╭─ READING PASSAGE

2.2. Immunofluorescence Staining

After the isolated fibroblast-like cells climbed and spread to the carry sheet glass, they were fixed by 2% paraformaldehyde for 15 min, and the coverslips were blocked by rabbit serum (Sigma) for 1 h, followed by incubation with anti-Vimentin (1:50, Abcam, Cambridge, MA, USA) antibody for 1 h. After washing with 0.01% saponin in PBS 3 times for 15 min each, the coverslips were incubated with secondary antibody conjugated with fluorescein (FITC, Jackson Immuno Research, West Grove, PA, USA) for another hour. The slips were then washed and DAPI solution was used for nuclear stain. The coverslips were further washed with 0.01% saponin in PBS, three times, 15 min each, and PBS twice, 10 min each. Then, the coverslips were mounted in an appropriate anti-fade mounting medium. Fluorescence was observed using an Olympus biological fluorescence microscope (IX2-ILL100, Olympus, Tokyo, Japan).

2.3. Cell Proliferation Assay

Cell proliferation was measured by the water-soluble tetrazole-1 (WST-1) assay. The cells, treated with 10 µg/mL recombinant C-reactive protein (CRP) (ab111647, Abcam, Cambridge, MA, USA) and the same volume of Tris-HCl (pH 8.0, containing 20% glycerol, 12.01% urea, 67% Tris-HCl buffer), were plated in 96-well culture plates (1 × 103 per well); WST-1 (Roche, Indianapolis, IN, USA) assay measuring the activity of mitochondrial dehydrogenases was performed following the manufacturer’s instructions at 0-, 1-, 2-, 3-, 4- and 5-day time points.

2.4. In Vitro Invasion Assay

For the in vitro invasion assay, similar experiments were performed using inserts coated with a matrigel basement membrane matrix (BD biosciences, Franklin Lakes, NJ, USA). DMEM/F12 containing 15% FBS as a chemoattractant was placed in the lower wells. 200 μL of the synoviocyte suspension containing niclosamide was added to the upper compartments. The chambers were incubated at 37 °C under 5% CO2 for 16 h. After incubation, the non-migrating cells were removed from the upper surface of the filter using a cotton swab. The filters were fixed in methanol for 15 min and stained with 0.1% crystal violet for 15 min. Migration was quantitated by counting the stained cells that migrated to the bottom side of the membrane using an optical microscope (100× magnification). All experiments were replicated at least three times with duplicates of each sample.

╰─
╭─ EXERCISE DATA

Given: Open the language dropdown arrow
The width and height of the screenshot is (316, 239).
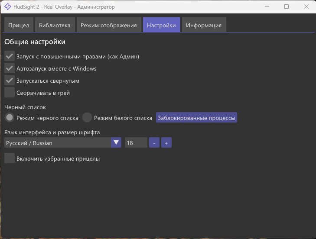Looking at the screenshot, I should coord(116,143).
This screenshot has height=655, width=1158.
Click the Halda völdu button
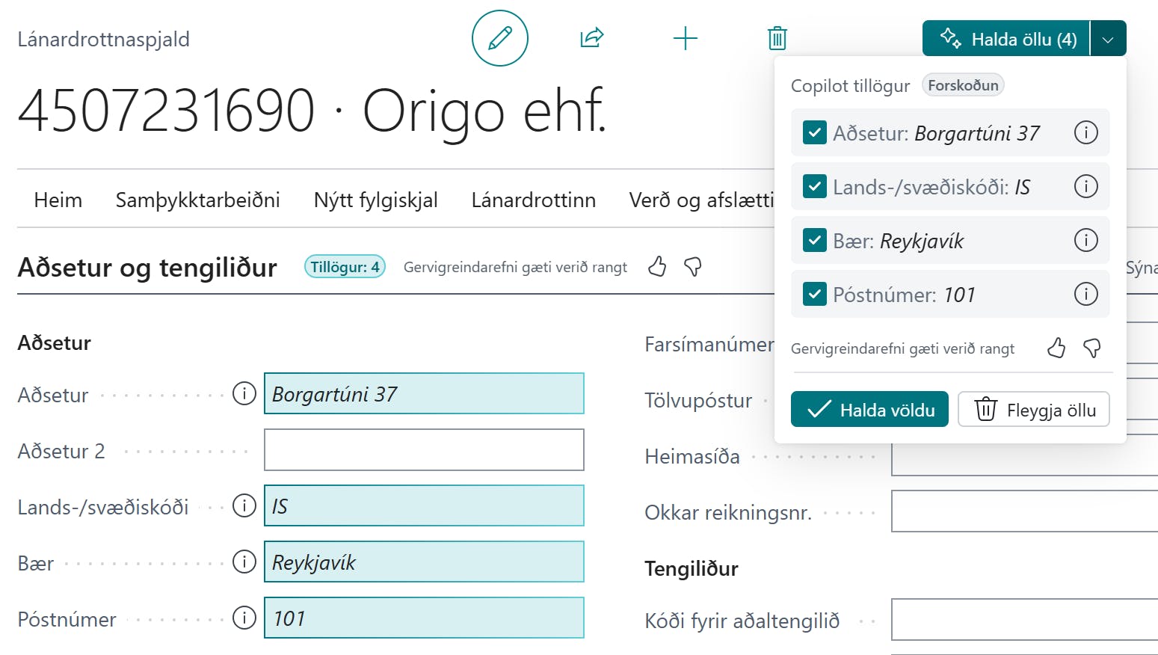coord(869,410)
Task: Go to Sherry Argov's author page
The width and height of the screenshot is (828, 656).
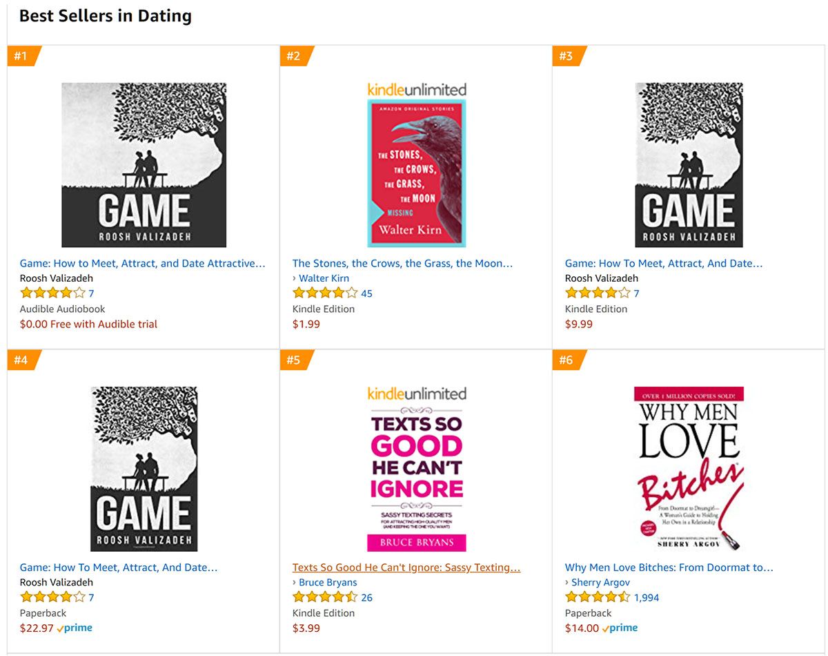Action: (600, 582)
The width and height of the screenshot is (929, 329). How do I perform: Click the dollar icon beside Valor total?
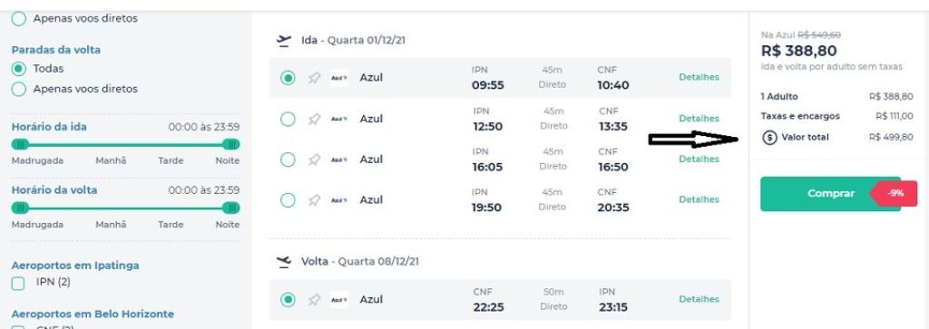(769, 137)
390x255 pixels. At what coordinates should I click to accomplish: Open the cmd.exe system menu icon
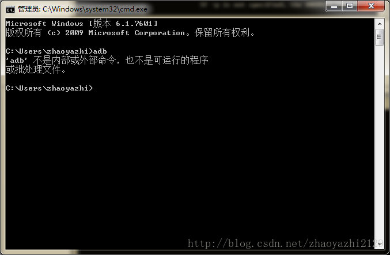click(10, 9)
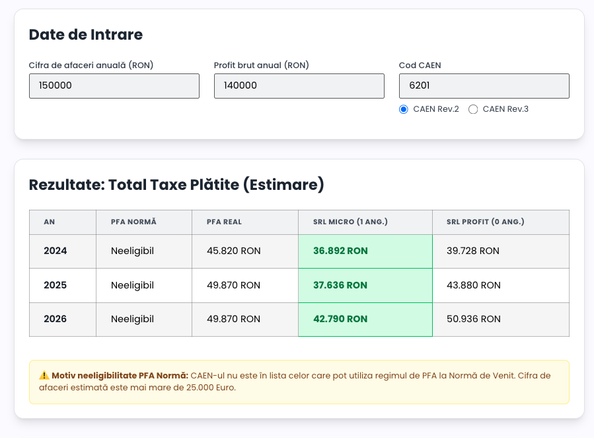Click the warning icon in the notice

tap(44, 376)
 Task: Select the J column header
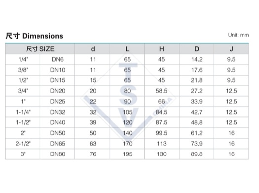[231, 49]
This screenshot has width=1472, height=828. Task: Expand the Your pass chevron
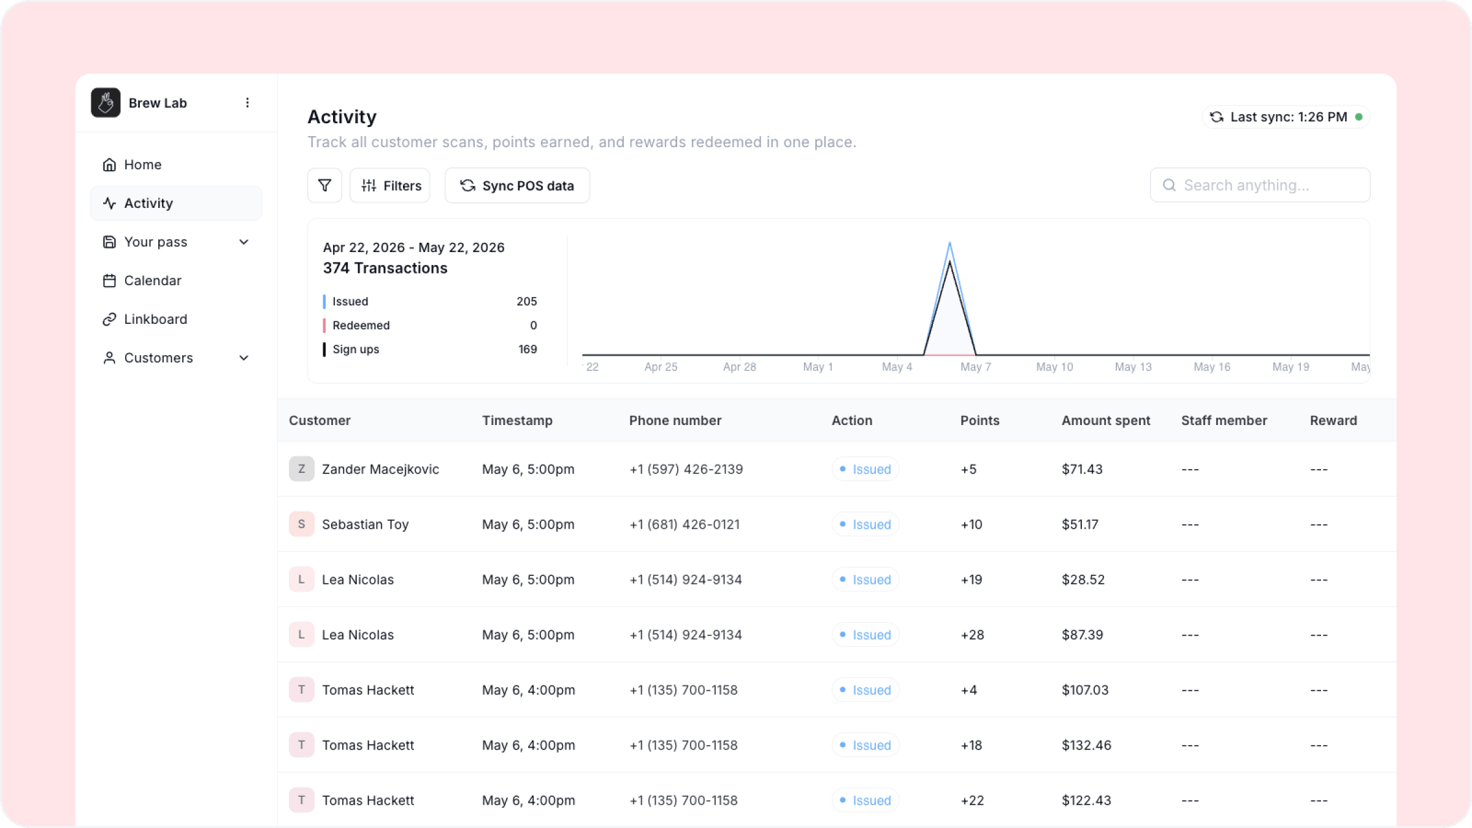coord(243,242)
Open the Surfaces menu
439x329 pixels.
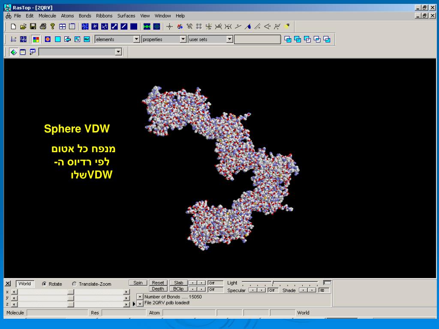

╰─

[APPLY WHAT YOU READ]:
1 - Name every company that the methods passage gives as the source of a reagent, material, or instrument, listing each company only once.
2 - Update the methods passage starting with "For the in vitro" and going on through "of each sample.", writing "ethanol" in place of "methanol".
The entries have no connection to the methods passage and can be disregarded.

[RESULTS BY TASK]:
1 - Sigma, Abcam, Jackson Immuno Research, Olympus, Roche, BD biosciences

2 -
For the in vitro invasion assay, similar experiments were performed using inserts coated with a matrigel basement membrane matrix (BD biosciences, Franklin Lakes, NJ, USA). DMEM/F12 containing 15% FBS as a chemoattractant was placed in the lower wells. 200 μL of the synoviocyte suspension containing niclosamide was added to the upper compartments. The chambers were incubated at 37 °C under 5% CO2 for 16 h. After incubation, the non-migrating cells were removed from the upper surface of the filter using a cotton swab. The filters were fixed in ethanol for 15 min and stained with 0.1% crystal violet for 15 min. Migration was quantitated by counting the stained cells that migrated to the bottom side of the membrane using an optical microscope (100× magnification). All experiments were replicated at least three times with duplicates of each sample.